À l'Opéra de Paris s'achève le règne de Bernard Lefort — très contesté —, qui doit être remplacé à la fin de la saison 1982 par un administrateur, réputé à la fois pour son autoritarisme et sa souplesse, M. Bogianckino, actuellement directeur de l'Opéra de Florence.

En attendant, le ballet fait preuve d'une activité fébrile ; ses trois troupes sont constamment en répétition et en tournée, au point que l'on finit par se demander si cette agitation permanente ne nuit pas à la qualité d'ouvrages souvent trop rapidement ou insuffisamment préparés. C'est le problème qu'a mis en lumière la création du Songe d'une nuit d'été, où John Neumeier, venu spécialement de Hambourg pour monter son ballet, s'est heurté à des questions d'horaires, de distribution, de répétitions, qui lui donnent peu envie de renouveler cette expérience parisienne.
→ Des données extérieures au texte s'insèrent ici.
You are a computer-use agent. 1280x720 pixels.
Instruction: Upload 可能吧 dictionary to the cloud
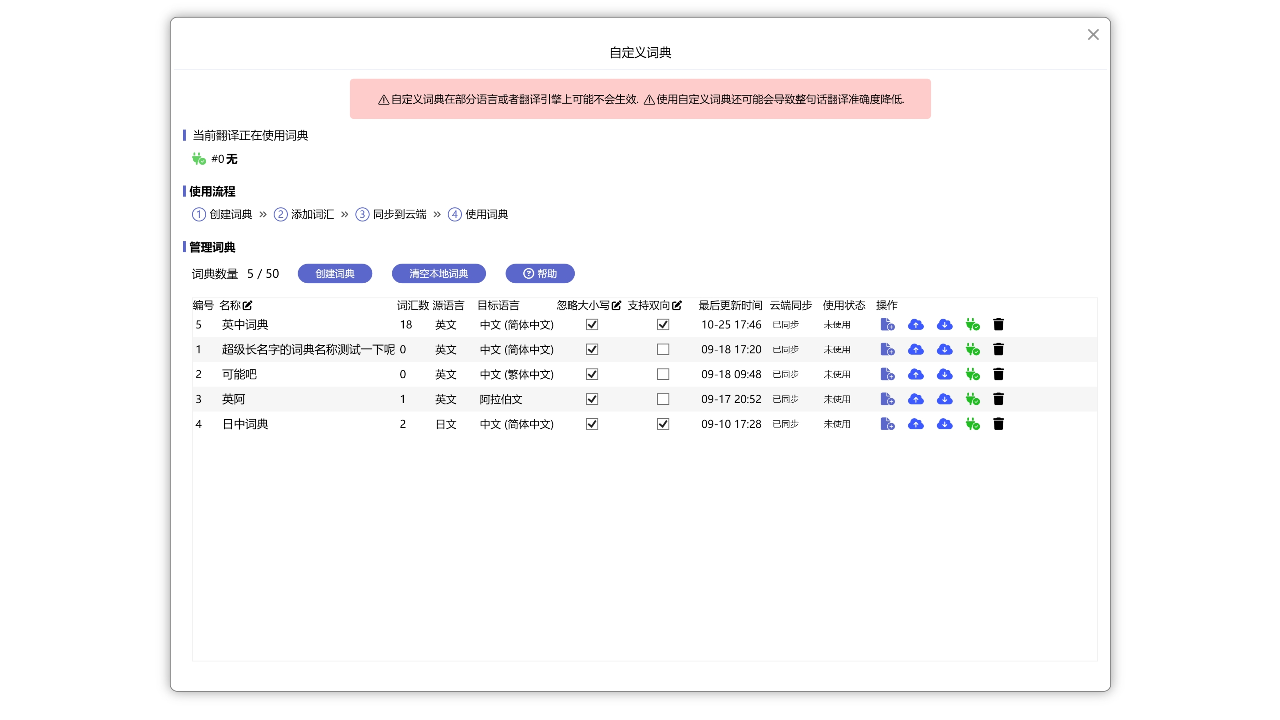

Le songe d'une nuit d'été, malgré ces avatars, a obtenu un grand succès. C'est une œuvre qui convient parfaitement au cadre du Palais Garnier. Elle mêle, suivant la tradition anglo-saxonne, le classique et le moderne, le sérieux et le burlesque, sur des musiques empruntées à Mendelssohn et à Ligeti. Elle met en valeur les talents de Noëlla Pontois, Patrick Dupond et Moniques Loudières, la révélation de 1982, également bonne comédienne.

Autre création de l'année La belle au bois dormant, adaptée par Rosella Hightower, montée dans des costumes superbes de Bernard Dayde et bénéficiant des techniques de l'audiovisuel. Des motifs colorés, imaginés par Serge Diakonoff, sont projetés sur des décors inspirés de fameuses illustrations de Gustave Doré. Le procédé, assez proche finalement de ceux qui sont employés par Nikolaïs, a eu l'avantage de rendre le ballet plus lisible pour le public du Palais des Congrès, souvent placé loin de la scène, mais il ne constitue pas une invention en soi.

Idole

Les festivals présentent un panorama de l'état de la danse dans le monde. Ils ont témoigné cette année de la nostalgie de l'Amérique pour son passé, avec la résurgence à Chateauvallon de Martha Graham, pionnière de la modern dance, âgée de quatre-vingt-six ans, ce qui ne l'empêche pas de créer de nouveaux ballets. Le Festival d'automne, dirigé par Michel Guy, a donné, de son côté, la vedette à un jeune homme de soixante-huit ans, Merce Cunningham, plus créatif que jamais.